## QUESTIONS
• A. Answer these from the passage on Sir Archy, one line each:
(i) In what year was Sir Archy inducted into the National Museum of Racing and Hall of Fame?
(ii) Which horse was Sir Archy's sire?
(iii) What name was the colt given at first?
• B. Carry the Sir Archy passage forward, beginning after its final sentence.

## SUPPLIED PASSAGE
BEGIN

19th-century American Thoroughbred stallion

Sir Archy (or Archy, Archie, or Sir Archie; 1805–1833) was an American Thoroughbred racehorse considered one of the best racehorses of his time and later one of the most important sires in American history. He was inducted into the National Museum of Racing and Hall of Fame in the inaugural class of 1955.

==Early life==

Born and bred in Virginia by two Americans, Capt. Archibald Randolph and Col. John Tayloe III, Sir Archy's sire was the inaugural Epsom Derby winner Diomed, who had been imported from England as an older horse by Tayloe. His dam, a blind mare named Castianira, had been purchased in England by Tayloe for his own Mount Airy Farm, but was bred on shares with his friend Randolph. Sir Archy, Castianira's second foal, was born on Randolph's Ben Lomond Plantation on the James River in Goochland County. The colt, dark bay with a small patch of white on his right hind pastern, was originally named "Robert Burns"; Tayloe changed the colt's name in honor of Randolph.

END

(Collected data entries)
BEGIN

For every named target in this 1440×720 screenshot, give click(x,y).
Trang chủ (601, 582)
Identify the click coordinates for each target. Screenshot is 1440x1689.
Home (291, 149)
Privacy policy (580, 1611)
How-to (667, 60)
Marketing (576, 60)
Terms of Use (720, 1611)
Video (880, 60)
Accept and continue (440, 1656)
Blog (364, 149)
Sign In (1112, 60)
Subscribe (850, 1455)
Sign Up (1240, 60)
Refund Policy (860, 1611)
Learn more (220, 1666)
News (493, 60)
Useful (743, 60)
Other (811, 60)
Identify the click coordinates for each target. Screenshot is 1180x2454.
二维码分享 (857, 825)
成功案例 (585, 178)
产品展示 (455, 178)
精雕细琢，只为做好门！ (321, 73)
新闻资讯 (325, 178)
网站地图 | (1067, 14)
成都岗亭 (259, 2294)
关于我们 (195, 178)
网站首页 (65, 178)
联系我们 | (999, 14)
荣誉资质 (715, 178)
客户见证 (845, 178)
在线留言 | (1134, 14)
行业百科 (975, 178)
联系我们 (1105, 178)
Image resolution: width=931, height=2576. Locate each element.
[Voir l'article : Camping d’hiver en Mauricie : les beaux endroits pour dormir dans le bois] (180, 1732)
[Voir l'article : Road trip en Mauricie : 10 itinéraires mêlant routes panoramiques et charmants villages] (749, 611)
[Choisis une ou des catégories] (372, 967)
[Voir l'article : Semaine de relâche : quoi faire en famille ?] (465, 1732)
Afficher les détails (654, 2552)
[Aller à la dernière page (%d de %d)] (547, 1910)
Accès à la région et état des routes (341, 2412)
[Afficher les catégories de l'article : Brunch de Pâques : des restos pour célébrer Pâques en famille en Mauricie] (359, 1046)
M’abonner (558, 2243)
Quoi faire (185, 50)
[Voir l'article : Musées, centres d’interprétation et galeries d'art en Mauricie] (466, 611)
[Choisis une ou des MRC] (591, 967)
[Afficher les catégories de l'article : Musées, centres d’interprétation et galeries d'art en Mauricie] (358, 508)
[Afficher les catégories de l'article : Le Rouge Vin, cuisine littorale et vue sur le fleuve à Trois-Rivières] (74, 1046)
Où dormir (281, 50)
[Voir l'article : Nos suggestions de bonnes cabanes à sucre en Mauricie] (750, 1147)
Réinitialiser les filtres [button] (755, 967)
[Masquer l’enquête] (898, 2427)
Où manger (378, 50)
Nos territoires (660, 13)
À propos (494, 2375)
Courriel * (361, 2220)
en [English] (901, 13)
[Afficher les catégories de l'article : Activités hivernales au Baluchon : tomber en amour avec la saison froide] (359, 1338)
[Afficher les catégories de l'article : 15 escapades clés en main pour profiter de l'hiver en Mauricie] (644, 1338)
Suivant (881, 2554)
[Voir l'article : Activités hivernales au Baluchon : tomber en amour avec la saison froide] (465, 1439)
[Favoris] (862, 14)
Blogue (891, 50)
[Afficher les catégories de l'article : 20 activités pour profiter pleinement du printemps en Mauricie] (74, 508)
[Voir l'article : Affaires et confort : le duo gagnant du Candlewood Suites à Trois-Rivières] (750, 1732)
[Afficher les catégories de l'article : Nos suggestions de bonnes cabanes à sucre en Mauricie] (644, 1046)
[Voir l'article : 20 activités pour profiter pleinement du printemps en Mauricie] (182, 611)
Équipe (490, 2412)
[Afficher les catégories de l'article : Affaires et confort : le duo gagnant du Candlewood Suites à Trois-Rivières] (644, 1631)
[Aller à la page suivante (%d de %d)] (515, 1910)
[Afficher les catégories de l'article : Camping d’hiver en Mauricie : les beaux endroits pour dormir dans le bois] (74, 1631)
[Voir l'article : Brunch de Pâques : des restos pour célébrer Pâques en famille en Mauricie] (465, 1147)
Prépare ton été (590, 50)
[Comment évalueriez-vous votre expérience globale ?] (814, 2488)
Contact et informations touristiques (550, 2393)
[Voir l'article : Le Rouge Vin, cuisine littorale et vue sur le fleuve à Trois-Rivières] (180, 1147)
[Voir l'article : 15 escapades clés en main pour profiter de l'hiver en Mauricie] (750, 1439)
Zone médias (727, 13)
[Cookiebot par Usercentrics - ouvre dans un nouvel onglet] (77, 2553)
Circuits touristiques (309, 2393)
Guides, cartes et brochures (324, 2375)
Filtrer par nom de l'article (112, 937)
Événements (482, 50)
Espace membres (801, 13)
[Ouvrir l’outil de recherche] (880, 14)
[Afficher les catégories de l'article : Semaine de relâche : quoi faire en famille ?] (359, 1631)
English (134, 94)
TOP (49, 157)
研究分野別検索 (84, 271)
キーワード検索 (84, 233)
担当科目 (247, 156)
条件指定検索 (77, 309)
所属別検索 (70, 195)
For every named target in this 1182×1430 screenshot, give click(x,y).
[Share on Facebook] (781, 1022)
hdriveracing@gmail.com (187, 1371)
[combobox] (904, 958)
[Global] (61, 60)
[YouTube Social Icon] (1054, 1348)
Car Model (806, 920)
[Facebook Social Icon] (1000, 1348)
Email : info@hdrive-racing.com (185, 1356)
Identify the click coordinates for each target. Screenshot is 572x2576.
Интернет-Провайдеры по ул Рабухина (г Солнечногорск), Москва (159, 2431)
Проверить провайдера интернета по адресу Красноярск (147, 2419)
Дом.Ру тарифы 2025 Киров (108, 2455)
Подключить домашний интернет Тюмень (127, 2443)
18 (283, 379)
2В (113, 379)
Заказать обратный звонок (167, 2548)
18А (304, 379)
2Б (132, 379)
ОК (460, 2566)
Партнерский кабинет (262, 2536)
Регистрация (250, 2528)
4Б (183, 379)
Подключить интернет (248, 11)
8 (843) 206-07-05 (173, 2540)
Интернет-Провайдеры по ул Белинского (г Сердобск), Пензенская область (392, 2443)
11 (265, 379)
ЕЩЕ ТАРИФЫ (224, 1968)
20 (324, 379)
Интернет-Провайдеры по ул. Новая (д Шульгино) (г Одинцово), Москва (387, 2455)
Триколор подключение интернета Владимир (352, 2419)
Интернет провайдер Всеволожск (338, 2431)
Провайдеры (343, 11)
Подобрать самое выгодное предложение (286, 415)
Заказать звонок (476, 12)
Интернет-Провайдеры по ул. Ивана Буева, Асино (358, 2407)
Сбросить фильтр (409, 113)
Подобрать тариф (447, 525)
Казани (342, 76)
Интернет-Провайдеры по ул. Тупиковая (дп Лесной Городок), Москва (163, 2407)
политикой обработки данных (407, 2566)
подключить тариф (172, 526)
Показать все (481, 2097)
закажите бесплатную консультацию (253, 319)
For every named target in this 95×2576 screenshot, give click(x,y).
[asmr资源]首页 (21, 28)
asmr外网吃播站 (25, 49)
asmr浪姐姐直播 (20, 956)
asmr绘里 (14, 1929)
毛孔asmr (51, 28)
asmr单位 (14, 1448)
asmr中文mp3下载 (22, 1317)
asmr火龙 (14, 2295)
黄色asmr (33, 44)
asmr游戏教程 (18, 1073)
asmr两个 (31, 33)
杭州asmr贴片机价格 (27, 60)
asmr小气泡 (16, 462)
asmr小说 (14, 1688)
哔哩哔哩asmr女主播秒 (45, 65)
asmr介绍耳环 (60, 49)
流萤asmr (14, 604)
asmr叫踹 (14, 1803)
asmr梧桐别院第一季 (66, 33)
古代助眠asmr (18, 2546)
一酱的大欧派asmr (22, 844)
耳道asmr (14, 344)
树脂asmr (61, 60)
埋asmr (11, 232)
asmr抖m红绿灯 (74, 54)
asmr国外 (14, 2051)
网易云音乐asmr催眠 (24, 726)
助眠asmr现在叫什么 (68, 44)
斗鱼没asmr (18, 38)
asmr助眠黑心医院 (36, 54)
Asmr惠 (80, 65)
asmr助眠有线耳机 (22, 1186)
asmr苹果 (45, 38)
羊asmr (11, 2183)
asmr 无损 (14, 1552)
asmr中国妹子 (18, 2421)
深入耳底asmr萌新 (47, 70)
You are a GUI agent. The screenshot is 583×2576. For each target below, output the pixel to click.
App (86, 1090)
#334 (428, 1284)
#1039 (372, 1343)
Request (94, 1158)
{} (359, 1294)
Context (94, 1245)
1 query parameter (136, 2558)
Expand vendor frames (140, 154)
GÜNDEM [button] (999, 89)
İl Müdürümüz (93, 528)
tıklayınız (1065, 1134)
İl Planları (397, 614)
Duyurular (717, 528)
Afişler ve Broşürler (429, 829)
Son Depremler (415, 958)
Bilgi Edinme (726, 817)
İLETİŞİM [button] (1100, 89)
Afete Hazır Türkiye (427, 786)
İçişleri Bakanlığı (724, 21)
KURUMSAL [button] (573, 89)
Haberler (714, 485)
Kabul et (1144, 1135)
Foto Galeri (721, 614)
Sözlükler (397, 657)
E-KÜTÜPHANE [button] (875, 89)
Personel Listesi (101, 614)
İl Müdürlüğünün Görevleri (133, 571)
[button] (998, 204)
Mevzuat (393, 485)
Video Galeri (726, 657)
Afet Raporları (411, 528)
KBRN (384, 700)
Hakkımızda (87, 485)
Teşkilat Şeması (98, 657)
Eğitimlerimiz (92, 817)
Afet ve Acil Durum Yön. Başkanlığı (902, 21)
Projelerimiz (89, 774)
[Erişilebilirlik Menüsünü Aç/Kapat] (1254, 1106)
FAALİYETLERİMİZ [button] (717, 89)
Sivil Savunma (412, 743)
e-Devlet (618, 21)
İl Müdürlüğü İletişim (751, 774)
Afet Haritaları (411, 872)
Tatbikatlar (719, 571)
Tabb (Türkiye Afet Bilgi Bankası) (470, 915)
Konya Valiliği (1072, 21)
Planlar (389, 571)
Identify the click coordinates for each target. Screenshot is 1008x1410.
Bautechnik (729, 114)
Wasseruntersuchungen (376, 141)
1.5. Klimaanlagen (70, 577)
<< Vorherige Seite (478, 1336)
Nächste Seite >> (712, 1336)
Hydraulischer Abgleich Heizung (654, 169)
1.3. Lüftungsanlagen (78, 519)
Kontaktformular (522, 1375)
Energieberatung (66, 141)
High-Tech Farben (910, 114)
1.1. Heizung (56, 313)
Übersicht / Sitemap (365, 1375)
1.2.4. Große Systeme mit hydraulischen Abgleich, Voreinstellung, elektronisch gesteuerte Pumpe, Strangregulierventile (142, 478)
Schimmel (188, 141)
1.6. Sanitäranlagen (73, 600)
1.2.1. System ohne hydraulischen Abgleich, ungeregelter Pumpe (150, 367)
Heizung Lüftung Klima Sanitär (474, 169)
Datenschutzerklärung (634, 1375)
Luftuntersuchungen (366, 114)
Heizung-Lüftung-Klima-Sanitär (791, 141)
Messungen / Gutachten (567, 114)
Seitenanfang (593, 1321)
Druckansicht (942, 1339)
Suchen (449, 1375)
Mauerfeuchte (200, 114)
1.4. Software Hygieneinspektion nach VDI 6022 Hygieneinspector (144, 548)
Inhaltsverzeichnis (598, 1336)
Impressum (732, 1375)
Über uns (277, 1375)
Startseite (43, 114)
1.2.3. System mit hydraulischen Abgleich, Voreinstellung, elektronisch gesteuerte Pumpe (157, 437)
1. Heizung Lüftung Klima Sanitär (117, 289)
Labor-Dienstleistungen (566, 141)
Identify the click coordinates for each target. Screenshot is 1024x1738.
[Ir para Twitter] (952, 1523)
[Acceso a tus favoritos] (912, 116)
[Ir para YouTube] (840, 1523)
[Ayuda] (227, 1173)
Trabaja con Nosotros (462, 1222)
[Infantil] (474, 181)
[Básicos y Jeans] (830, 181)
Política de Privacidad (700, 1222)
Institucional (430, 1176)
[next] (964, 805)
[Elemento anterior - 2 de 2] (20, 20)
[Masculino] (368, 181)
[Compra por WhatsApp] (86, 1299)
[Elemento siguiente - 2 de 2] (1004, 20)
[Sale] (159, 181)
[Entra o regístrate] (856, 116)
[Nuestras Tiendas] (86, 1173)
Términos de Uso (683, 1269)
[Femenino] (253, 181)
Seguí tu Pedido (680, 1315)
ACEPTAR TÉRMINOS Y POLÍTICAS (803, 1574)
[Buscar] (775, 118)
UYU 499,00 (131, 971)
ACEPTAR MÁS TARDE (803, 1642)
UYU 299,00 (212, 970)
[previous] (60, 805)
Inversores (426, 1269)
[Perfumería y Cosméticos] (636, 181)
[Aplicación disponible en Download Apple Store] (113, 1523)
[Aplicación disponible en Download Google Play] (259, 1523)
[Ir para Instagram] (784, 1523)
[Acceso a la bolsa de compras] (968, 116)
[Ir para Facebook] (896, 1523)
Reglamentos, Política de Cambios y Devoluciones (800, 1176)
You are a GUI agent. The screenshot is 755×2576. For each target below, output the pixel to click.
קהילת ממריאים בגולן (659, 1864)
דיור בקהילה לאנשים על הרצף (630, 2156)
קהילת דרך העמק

END

## PER-TASK ANSWERS
• A.
(i) 1955
(ii) Diomed
(iii) "Robert Burns"

• B.
==On the track==

When Sir Archy was two, Tayloe and Randolph sold him to Ralph Wormely IV for $400 and an unknown filly. When Wormely later decided to quit horse racing Sir Archy was offered for sale, but there were no takers. Still owned by Wormely, Sir Archy made his first start in the Washington Jockey Club Sweepstakes late in his three-year-old season. At this point, he already stood high. Though Sir Archy had not yet recovered from a case of strangles, Wormely ran him rather than pay a forfeit fee. Still unwell, Sir Archy made his second start a month later at the Fairfield Sweepstakes in Richmond, Virginia. Though he won only the third heat and finished third overall to Col. William Ransom Johnson's colt True Blue, Johnson promptly bought Sir Archy for $1,500.

Now in the hands of Johnson's trainer, Arthur Taylor, Sir Archy became one of the greatest runners of his day, excelling in four-mile heats. Johnson wrote, "I have only to say that, in my opinion, Sir Archy is the best horse I ever saw, and I well know that I never had any thing to do with one that was at all his equal; and this I will back; for, if any horse in the world, will run against him at any half way ground, four mile heats, according to the rules of racing, you may consider me $5000 with you on him. He was in good condition this fall, (1809) and has not run with any horse that could put him to half speed towards the end of the race."

One of his most important matches was with Blank, in which Sir Archy won the first heat in 7:53 – the fastest time ever run to that point south of the James River. Following that race, he was purchased for $5,000 by General William Richardson Davie, the governor of North Carolina. Davie retired the horse to stud because there were no opponents willing to race against him. His record on the racetrack was 7 starts, with 4 wins and 1 second.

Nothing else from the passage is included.